My sister had a brain tumor and had surgery in Aug 2008. Full recovery but my other sister and I cleaned up her apartment while she was in the hospital. Good Lord how did she live like that?? Worst was the bottomless crisper drawers. She’d buy veg. Not eat it. Then buy veg. Rinse and repeat. Never threw the old stuff out. Wow was that experience nasty.
A vial of Berry Gordy’s blood.
I once knew someone who was a healthcare worker in a hospital where Gordy was hospitalized. Yada yada yada, they got me a vial of his blood. I kept in in my fridge for a couple of years, then finally threw it out.
What do I win?
A 14 month old chunk of feta still sealed in it’s original container and still submerged in brine.
It was quite good, I finished it off in about a week.
About ten years ago, after my mom’s first major stroke, my sister and I were helping Dad get the kitchen sorted out for him to take over. In addition to outdated canned goods, umpteen kajillion margarine tubs and a lifetime supply of saran wrap, we found some frightening things in the chest freezer. :eek:
Mom had just put stuff in on the top and not rotated anything. There were peaches from 1989 (Sis had helped put them up right out of college), blue gills that a neighbor had caught, cleaned and brought over (he was a couple of years deceasedat the time), sixteen loaves of bread and homemade noodles that had disintegrated into flour. It’s a small wonder that she and my father didn’t succumb to food poisoning.
I think OneCentStamp wins the Gag Factor Award! :eek: :eek: :eek:
Fear Itself, for the uninitiated, who is Berry Gordy?
Could be meat. Could be cake.
Record producer who founded Motown Records, creating The Motown Sound by signing such artists as Smokey Robinson, The Supremes, Marvin Gaye, The Temptations, The Four Tops, Gladys Knight & the Pips, The Commodores, Martha and the Vandellas, Stevie Wonder and The Jackson 5.
…a number of whom have actually been the freakiest thing found in a fridge.
Can’t we tell happy fridge stories? I was going to clean mine tomorrow, but now I’m too frightened.
And especially curse you, OneCentStamp. Except you did stop me having a biscuit.
Once I was cleaning out the refrigerator and opened up a random tupperware container to find a human face inside of it. After I screamed for what felt like several hours I calmed down enough to realize that it was actually the face from a baby doll that my roommate had won in a crane game at wal-mart. She and her boyfriend apparently decided it would be hilarious to rip the face off and hide it somewhere for me to find.
The brine is a preservative, that should have been fine even if it hadn’t been refrigerated.
Here, a little happy fridge story.
The fridge at Grandma’s used to get iced up pretty fast. The seal was working OK as far as I could tell. I rent the place (Grandma now lives in an old folks’ home nearby) and my mother will sometimes be there while I happen to be away on business.
One day I get home.
Open the fridge.
The salt is there. . The big pot with cooking salt, you know? Not a salt shaker, or a bag of salt, but the salt box where you put salt and then you use it by the spoonful for cooking. It’s there, propped open.

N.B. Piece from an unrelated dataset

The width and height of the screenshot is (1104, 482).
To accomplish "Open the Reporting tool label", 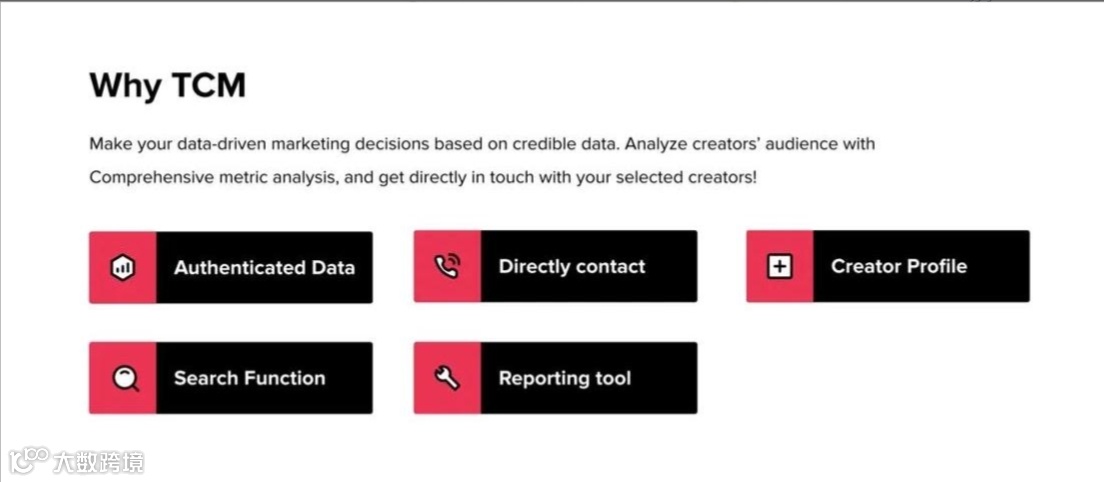I will [565, 378].
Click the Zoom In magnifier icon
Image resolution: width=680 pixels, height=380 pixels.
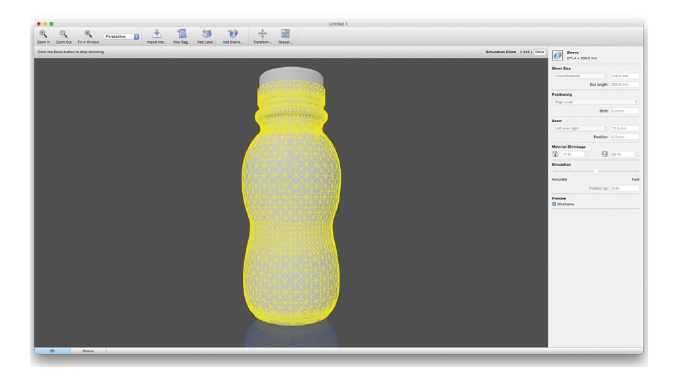pyautogui.click(x=43, y=34)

It being 1am, I said “boy am I going to be busy trying to figure this one out in the morning,” closed the fridge back up and went to consult my pillow.
Next morning I’m on the phone with my mother and I suddenly realize, there is a relatively low amount of ice on the fridge’s walls. So I ask “by the way, Mom, the salt in the fridge, is it because of the humidity?”

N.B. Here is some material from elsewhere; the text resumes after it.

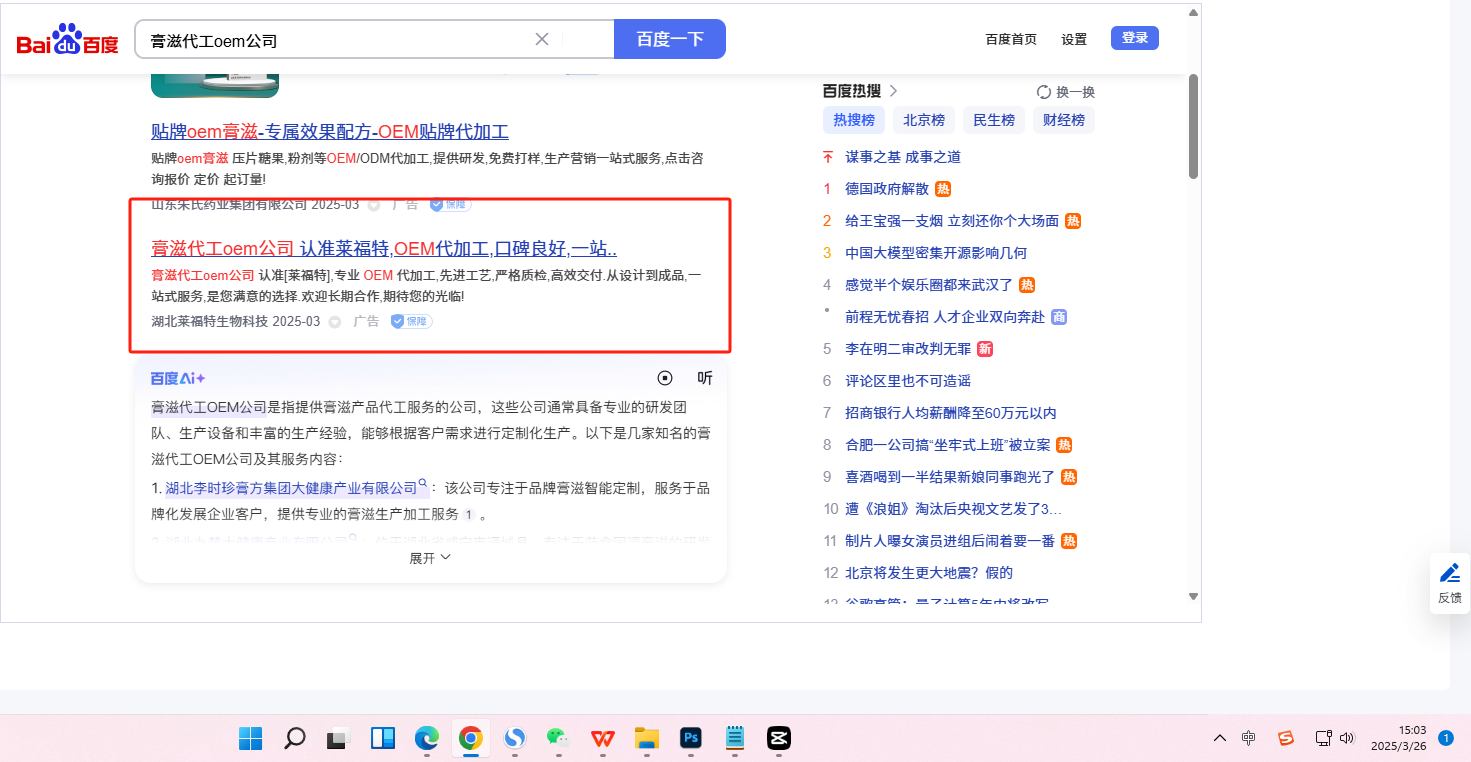Show hidden system tray icons

1219,738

“Yes! I realized, since the seal is actually OK, it was probably a problem with the air in Barcelona being so humid! And salt sucks water, right? I think it was working!”
“Good idea. I think I have a better one, though: rice!”
“:smack: Oy!” Rice is more hygroscopic than water; it’s traditional to add a few grains to salt shakers in order to keep the salt from clumping up.
So now you know why, if you open my fridge, you’ll see a jar with rice. It’s not that I think rice needs refrigeration, it’s there to keep the fridge’s walls relatively clear of ice. And it works!
Like OneCentStamp, I learned the hurricane fridge lesson the hard way.
And even after I experienced the horror of the hurricane fridge, I went to work and opened the chest freezer where they stored cases of squid (used to feed the rays at Stingray City). That freezer sat closed, in tropical heat, with no power for at least three months.
Maybe I had not really learned my lesson with the fridge. But one should never open a hurricane freezer thought to hold more than 50 pounds of raw squid.
Gratefully, one of the boat captains had stopped by a day or two after the storm and threw the squid in the sea. He just didn’t tell anyone. If only he had left the freezer lid propped open it would have been better and we wouldn’t have played out the situation like something from The Thing.
From what I understand, having grown up in Houston, and having my family hail originally from Galveston, the proper response to dealing with a fridge after a power outage like that is just to strap the entire thing up so it doesn’t open, and take it to the landfill in its entirety.
In hindsight, this would have been the best course of action. I blame my not being from Texas originally.